11月8日に行われた中間選挙は一部の州を除き、開票作業がほぼ終了。現時点で上院は民主党が共和党を僅差でリード、下院は共和党が民主党を上回り多数派を奪還しました。上下で与党が異なる「ねじれ」となり、今後は重要法案の成立などでバイデン政権の議会運営に支障が見込まれます。もっとも、結果はほぼ想定通りで民主党は大敗を免れ、むしろ共和党の伸び悩みが目立っています。


トランプ氏が支持を表明した多くの共和党候補は勝利を収めたものの、重要州では落とすなど、党内でも影響力の低下を指摘する声が後を絶ちません。こうした中、トランプ氏は11月15日、2024年の大統領選出馬を正式に表明しました。米国メディアはいっせいに攻撃を始めていますが、トランプ氏自身は意に介していないもようで支持者は歓迎。アンチは批判のボルテージを高めています。

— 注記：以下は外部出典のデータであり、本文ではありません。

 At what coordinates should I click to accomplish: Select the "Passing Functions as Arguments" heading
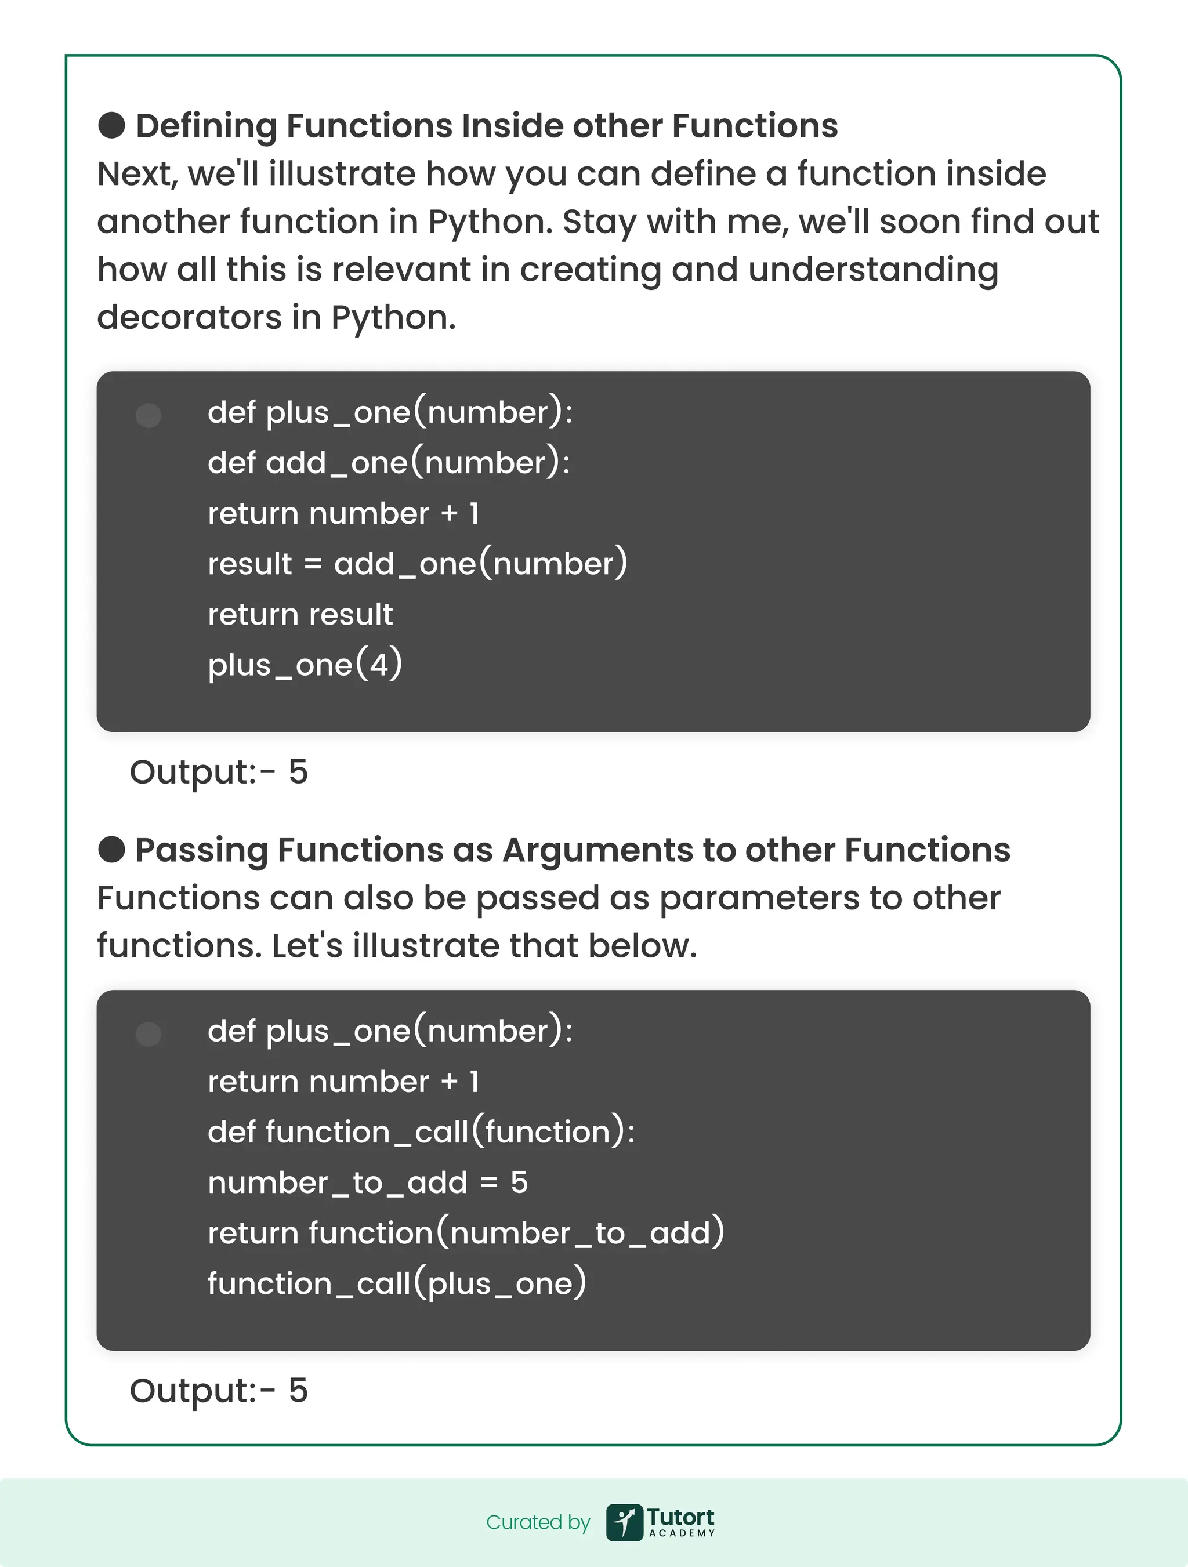pyautogui.click(x=572, y=850)
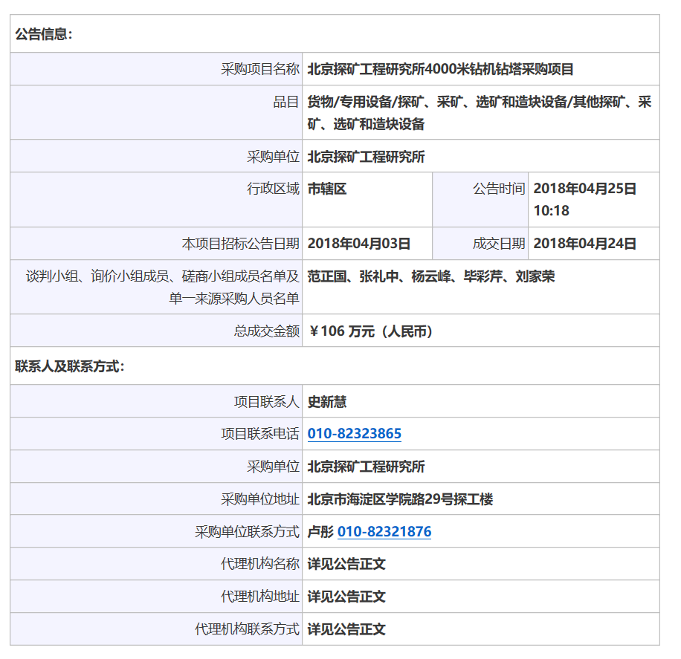Click the project phone link 010-82323865

[354, 434]
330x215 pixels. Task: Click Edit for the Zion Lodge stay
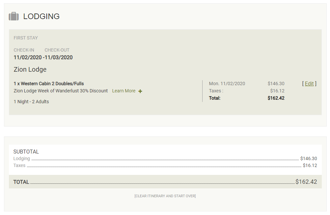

政権を握るためには政策だけではなく、話題作りも必要です。メディアの露出に関しては、支持者もアンチも多いトランプ氏の方が不人気のバイデン氏を上回っている印象です。トランプ氏は今のところ自身が立ち上げたSNS内での情報発信にとどまっていますが、ツイッター社を買収したイーロン・マスク氏が凍結されていたトランプ氏のアカウントを復活させたことで、今後の展開が注目されます。


ツイッターは利用者数で伸び悩んでいるとはいえ拡散力に強みを持つ点は変わらず、仮にトランプ氏がツイートを再開すればメディアも無視できなくなるでしょう。米連邦準備制度理事会(FRB)の金融政策に言及すれば、相場の材料にもなりそうです。結果としてトランプ氏の発信が良くも悪くも話題になりやすく、バイデン政権や民主党の存在感はかすんでしまうでしょう。


11月20日に80歳の誕生日を迎えたバイデン氏は親族の結婚式に出席していますが、報道によると、その集まりは2年後の再選に向けた立候補を話し合う場だったとも伝えられています。民主党が2024年大統領選に向け共和党より優位に戦うためには、候補者選定の最終段階でバイデン氏が突如として出馬断念を発表し、トランプ氏とは好対照の「スター」候補者を登場させるといった「見せ場」が必要になりそうです。
(吉池 威)
※あくまでも筆者の個人的な見解であり、弊社の見解を代表するものではありません。